Comunque sia di ciò, è da segnalare un forte divario tra i dati biografici accertati e l'immagine di uomo sprovveduto fino al ridicolo rimbalzata da un chiosatore all'altro, in un crescendo di scostumatezza e dappocaggine, che toccò il culmine in Benvenuto e Giovanni da Serravalle. E suscitò le riserve di S. Salvini e del Filalete, del Palandri e del Sanesi, e suscita oggi quelle del Meersseman; mentre il Pézard si avventura fino a negare che il M. sia punito per sodomia, a identificare nelle sue strambe prediche altrettante " bestemmie contro lo Spirito ".

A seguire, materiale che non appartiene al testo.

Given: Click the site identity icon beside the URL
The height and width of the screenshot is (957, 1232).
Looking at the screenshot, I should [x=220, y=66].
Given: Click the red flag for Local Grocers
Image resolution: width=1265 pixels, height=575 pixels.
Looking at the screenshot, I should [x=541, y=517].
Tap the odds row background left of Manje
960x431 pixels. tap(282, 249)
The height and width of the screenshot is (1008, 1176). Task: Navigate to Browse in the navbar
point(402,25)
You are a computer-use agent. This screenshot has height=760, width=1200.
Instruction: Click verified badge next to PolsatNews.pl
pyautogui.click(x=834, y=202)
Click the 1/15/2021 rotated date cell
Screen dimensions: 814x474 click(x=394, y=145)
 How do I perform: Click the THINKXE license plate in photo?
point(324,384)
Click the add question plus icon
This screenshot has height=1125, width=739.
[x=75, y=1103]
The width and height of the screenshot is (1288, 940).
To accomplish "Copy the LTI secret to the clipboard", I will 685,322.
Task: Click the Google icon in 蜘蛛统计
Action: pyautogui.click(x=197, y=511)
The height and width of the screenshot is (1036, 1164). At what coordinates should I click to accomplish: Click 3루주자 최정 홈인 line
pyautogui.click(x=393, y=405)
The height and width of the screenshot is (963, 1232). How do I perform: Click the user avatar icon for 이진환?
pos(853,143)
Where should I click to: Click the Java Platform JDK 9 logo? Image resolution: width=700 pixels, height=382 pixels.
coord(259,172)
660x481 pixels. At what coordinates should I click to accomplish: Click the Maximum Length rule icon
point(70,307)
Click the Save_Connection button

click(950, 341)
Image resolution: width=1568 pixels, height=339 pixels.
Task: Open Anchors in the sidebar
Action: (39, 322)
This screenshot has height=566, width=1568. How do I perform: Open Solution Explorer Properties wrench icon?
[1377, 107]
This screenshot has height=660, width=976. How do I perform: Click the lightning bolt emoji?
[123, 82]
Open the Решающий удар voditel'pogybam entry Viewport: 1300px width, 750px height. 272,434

Bibl. - Cronica fiorentina del secolo XIII, in Schiaffini, Testi 144; P.E. Palandri, Il vescovo A. de' M. nella storia e nella leggenda dantesca, in " Giorn. d. " XXXII (1929) 91-118; E. Sanesi, Del trasferimento di messer A. dei M. da Firenze a Vicenza, in " Studi d. " XXII (1938) 115-122; Davidsohn, Storia II I 440, II 155; A. Pézard, D. sous la pluie de feu, Parigi 1950 (recens. di F. Mazzoni, in " Studi d. " XXX [1951] 278-284); G.G. Meersseman, Dossier de l'Ordre de la Pénitence au XIII siècle, Friburgo 1961, 28, 30, 77; ID., Penitenza e Penitenti nella vita e nelle opere di D., in D. e la cultura veneta, Firenze 1966, 241-243; G. Fasoli, Veneti e Veneziani fra D. e i primi commentatori, ibid. 79.